Verilen Metin →
Emsal Mahkeme Kararı Bursa Bölge Adliye Mahkemesi 13. Hukuk Dairesi 2021/162 E. 2021/258 K. 20.10.2021 T.

Görüntülediğiniz mahkeme kararı kesinleşmiş bir karardır.

T.C. BURSA BAM 13. HUKUK DAİRESİ Esas-Karar No: 2021/220 – 2021/252
T.C.
BURSA
BÖLGE ADLİYE MAHKEMESİ T Ü R K M İ L L E T İ A D I N A
13. HUKUK DAİRESİ K A R A R

DOSYA NO : 2021/220
KARAR NO : 2021/252

İNCELENEN KARARIN
MAHKEMESİ : BURSA 2. ASLİYE TİCARET MAHKEMESİ
ESAS NO : 2017/1169
KARAR NO : 2019/423
KARAR TARİHİ : 11/03/2019
İSTİNAF BAŞVURU TARİHİ : 19/06/2019

DAVANIN KONUSU : Tazminat (Ölüm Ve Cismani Zarar Sebebiyle Açılan)
B.A.M. KARAR TARİHİ : 20/10/2021
KARAR YAZIM TARİHİ : 30/10/2021

Davacı tarafından, davalı aleyhine açılan davanın yapılan yargılaması sonunda mahal mahkemesince davanın kısmen kabulüne dair verilen karara süresi içinde davalı vekili tarafından istinaf kanun yoluna başvurulması üzerine yapılan ön inceleme sonunda, incelemenin duruşma açılmadan karar verilmesi mümkün hallerden olduğu anlaşılmakla dosya incelendi.

Verilen Bilgiler →
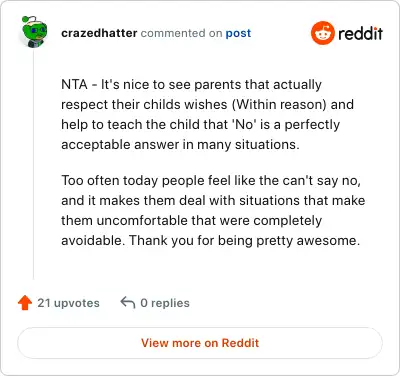400x376 pixels.
Task: Click the "21 upvotes" count label
Action: 68,303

Yapılacaklar →
(1) Mahkeme kararı metnine göre istinaf yoluyla incelenen kararı hangi mahkeme vermiştir?
(2) Mahkeme kararı metnini son cümlesinden sonra sürdürün.

Görev Yanıtları →
(1) Bursa 2. Asliye Ticaret Mahkemesi.

(2)
GEREĞİ DÜŞÜNÜLDÜ:
Davacı vekili dilekçesinde, davalı sigorta şirketi tarafından sigortalı bulunan … plakalı aracın sürücüsü Taner Yeşilbaş ile …plakalı aracın sürücüsü Cemal Özkan’ın 07/10/2002 günü çarpışması sonucu meydana gelen kazada … plakalı araç sürücüsü müvekkilin oğlu Taner Yeşilbaş’ın yaşamını yitirdiğini, oğlunun desteğinden yoksun kalan müvekkilin, yoksun kaldığı desteğin kendisine ödenmesi için 08/06/2017 tarihinde yazılı olarak başvuruda bulunduğunu, başvurusu üzerine davalı şirketin 16 Haziran 2017 tarihli cevabı yazıları ile herhangi bir tazminat ödemeyeceklerini bildirdiklerini, fazlaya ilişkin haklar saklı kalmak kaydıyla 6100 sayılı yasanın 107. Maddesine göre bilirkişice belirledikten sonra artırmak şartıyla şimdilik 20.000.-TL maddi destekten yoksun kalma tazminatın kaza tarihinden itibaren işletilecek avans faizi ile birlikte davalılardan alınarak davacıya verilmesini talep ve dava etmiştir.
Davalı vekili cevap dilekçesinde, davanın zamanaşımına uğradığını, KTK md. 86/2 gereğince müteveffanın sigortalı araç sürücüsü olması ve kazada asli kusurlu olması sebebiyle tazminat hakları bulunmadığını, kimsenin kendi kusurundan menfaat elde edemeyeceği gibi, mirasçıların ve destekten yoksun kalanların da vefat edenin kusurundan faydalanarak bir menfaat elde etmesinin mümkün olmayacağını, tazminat isteminin reddine karar verilmesini talep etmiştir.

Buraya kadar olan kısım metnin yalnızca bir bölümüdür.